To do
What is needed is an exact copy of the lines from the one containing "The height and width of the screenshot is (547, 1198)." through the final line of the material below.

Extracted entries
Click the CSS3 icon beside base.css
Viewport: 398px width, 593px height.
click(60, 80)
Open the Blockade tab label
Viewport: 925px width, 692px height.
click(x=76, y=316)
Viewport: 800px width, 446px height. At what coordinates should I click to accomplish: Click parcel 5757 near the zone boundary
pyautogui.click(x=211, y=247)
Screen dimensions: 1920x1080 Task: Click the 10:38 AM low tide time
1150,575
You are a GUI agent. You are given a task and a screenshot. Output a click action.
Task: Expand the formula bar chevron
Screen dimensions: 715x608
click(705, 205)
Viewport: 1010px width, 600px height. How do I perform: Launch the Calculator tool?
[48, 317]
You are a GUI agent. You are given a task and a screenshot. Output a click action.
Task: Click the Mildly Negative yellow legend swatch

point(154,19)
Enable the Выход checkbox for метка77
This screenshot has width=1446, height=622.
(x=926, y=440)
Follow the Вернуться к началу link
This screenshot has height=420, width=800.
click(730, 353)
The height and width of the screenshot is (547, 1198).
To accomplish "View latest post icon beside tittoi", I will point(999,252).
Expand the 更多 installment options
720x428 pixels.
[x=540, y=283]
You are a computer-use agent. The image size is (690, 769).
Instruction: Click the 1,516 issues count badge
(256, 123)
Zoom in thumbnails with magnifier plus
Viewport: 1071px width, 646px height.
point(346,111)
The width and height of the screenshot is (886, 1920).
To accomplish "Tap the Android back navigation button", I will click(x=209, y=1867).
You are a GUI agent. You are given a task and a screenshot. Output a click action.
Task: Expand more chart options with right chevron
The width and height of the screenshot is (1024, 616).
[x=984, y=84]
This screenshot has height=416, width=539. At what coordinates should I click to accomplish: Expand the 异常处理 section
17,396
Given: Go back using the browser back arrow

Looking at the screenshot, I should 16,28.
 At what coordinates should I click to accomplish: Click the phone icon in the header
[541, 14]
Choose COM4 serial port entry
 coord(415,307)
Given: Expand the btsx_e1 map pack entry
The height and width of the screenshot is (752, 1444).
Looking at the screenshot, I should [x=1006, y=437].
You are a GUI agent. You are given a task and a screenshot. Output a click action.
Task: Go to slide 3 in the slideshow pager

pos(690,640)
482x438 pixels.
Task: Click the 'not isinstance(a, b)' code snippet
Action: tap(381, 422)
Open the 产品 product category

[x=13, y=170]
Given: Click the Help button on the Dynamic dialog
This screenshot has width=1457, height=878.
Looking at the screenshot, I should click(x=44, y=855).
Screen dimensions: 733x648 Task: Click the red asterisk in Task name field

Expected answer
The height and width of the screenshot is (547, 1198).
To accomplish "View latest post icon beside tittoi", I will point(999,252).
Expand the 更多 installment options
720x428 pixels.
[x=540, y=283]
You are a computer-use agent. The image size is (690, 769).
Instruction: Click the 1,516 issues count badge
(256, 123)
Zoom in thumbnails with magnifier plus
Viewport: 1071px width, 646px height.
point(346,111)
The width and height of the screenshot is (886, 1920).
To accomplish "Tap the Android back navigation button", I will click(x=209, y=1867).
You are a GUI agent. You are given a task and a screenshot. Output a click action.
Task: Expand more chart options with right chevron
The width and height of the screenshot is (1024, 616).
[x=984, y=84]
This screenshot has height=416, width=539. At what coordinates should I click to accomplish: Expand the 异常处理 section
17,396
Given: Go back using the browser back arrow

Looking at the screenshot, I should 16,28.
 At what coordinates should I click to accomplish: Click the phone icon in the header
[541, 14]
Choose COM4 serial port entry
 coord(415,307)
Given: Expand the btsx_e1 map pack entry
The height and width of the screenshot is (752, 1444).
Looking at the screenshot, I should [x=1006, y=437].
You are a GUI agent. You are given a task and a screenshot. Output a click action.
Task: Go to slide 3 in the slideshow pager

pos(690,640)
482x438 pixels.
Task: Click the 'not isinstance(a, b)' code snippet
Action: tap(381, 422)
Open the 产品 product category

[x=13, y=170]
Given: Click the Help button on the Dynamic dialog
This screenshot has width=1457, height=878.
Looking at the screenshot, I should click(x=44, y=855).
Screen dimensions: 733x648 Task: Click the red asterisk in Task name field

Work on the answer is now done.